• The task: Below is a listing; print exactly its lines from the one containing "Screen dimensions: 1246x952" down to the one containing "the Develop initial", both inclusive, with every picture left out.

── Supplied records

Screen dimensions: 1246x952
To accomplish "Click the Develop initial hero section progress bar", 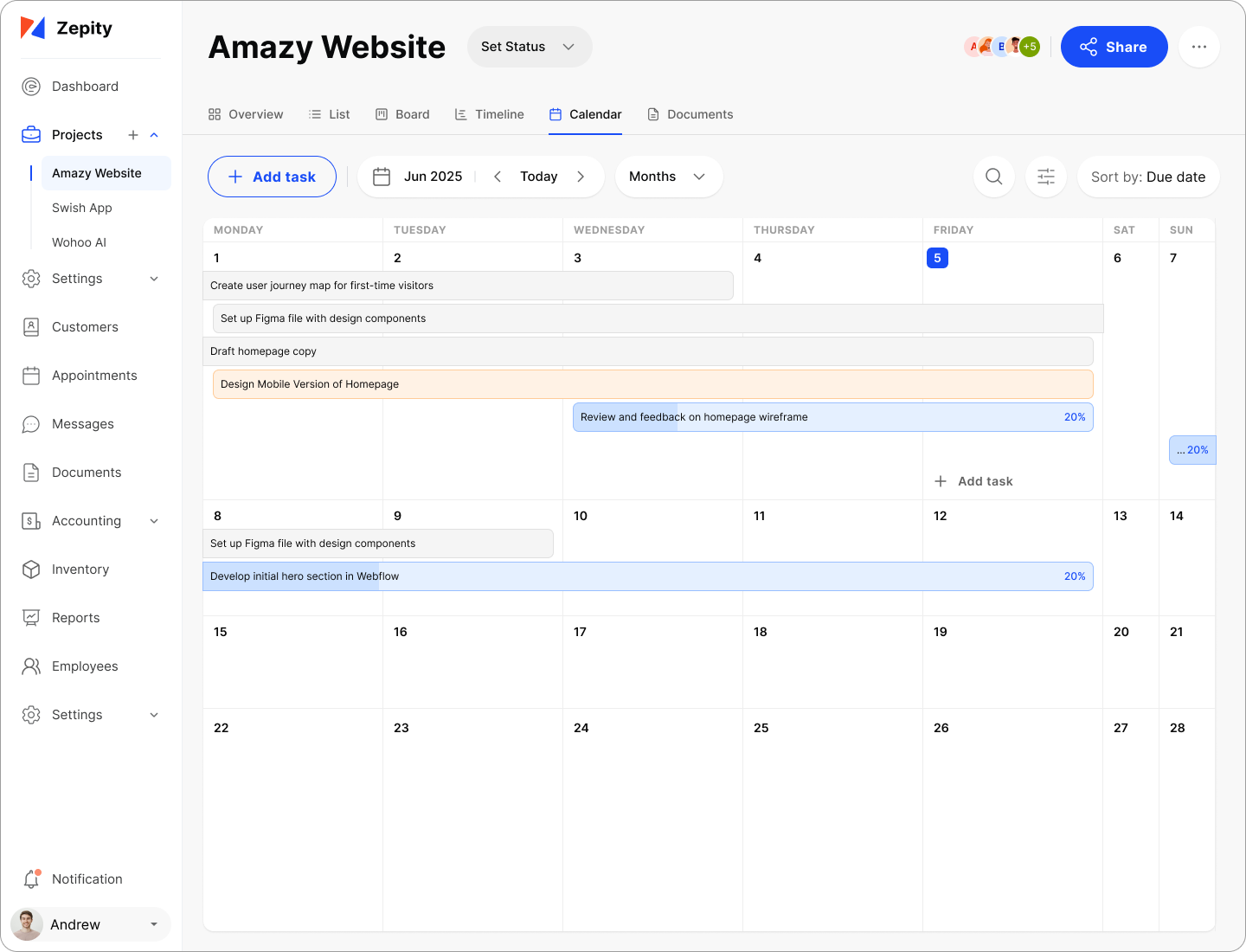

────
── Supplied records

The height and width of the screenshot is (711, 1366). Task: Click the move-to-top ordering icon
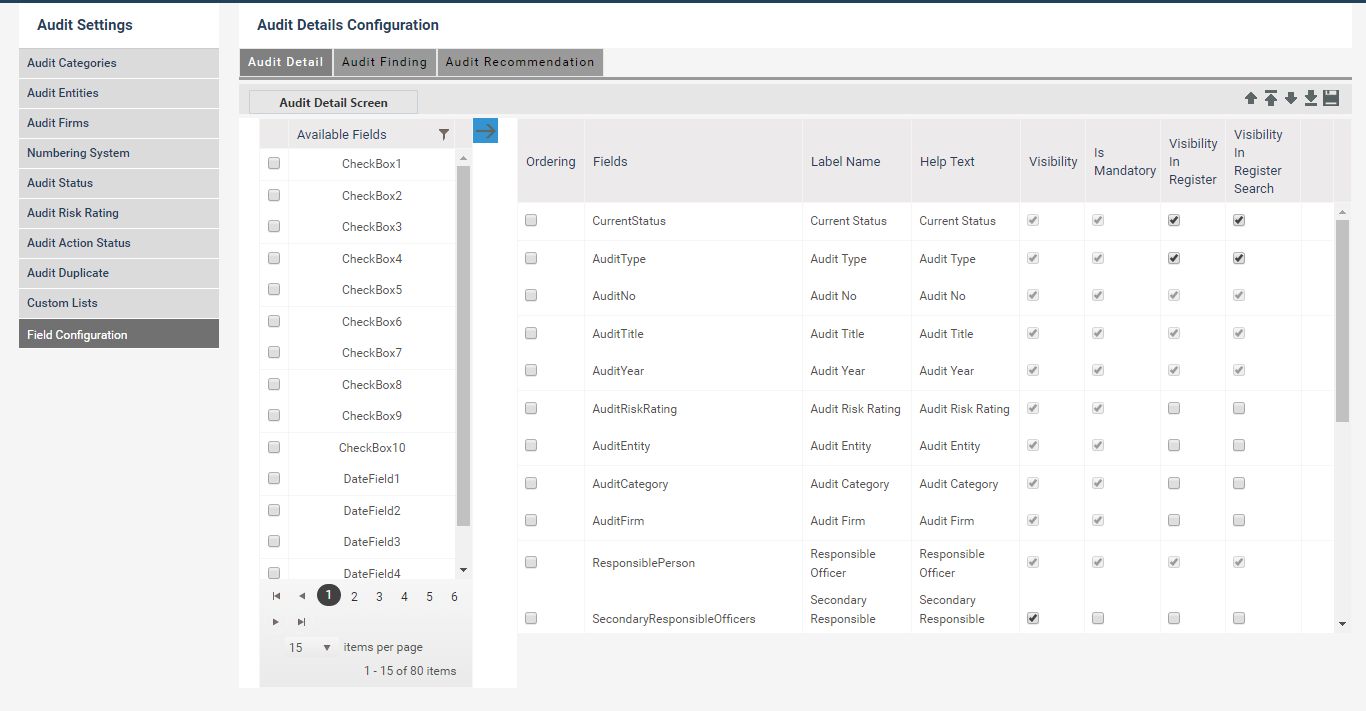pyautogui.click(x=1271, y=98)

────
── Supplied records

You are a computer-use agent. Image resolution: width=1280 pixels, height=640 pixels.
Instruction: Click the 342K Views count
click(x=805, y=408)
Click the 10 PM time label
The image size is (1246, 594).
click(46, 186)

────

• Answer to the problem:
Screen dimensions: 1246x952
To accomplish "Click the Develop initial hero section progress bar", 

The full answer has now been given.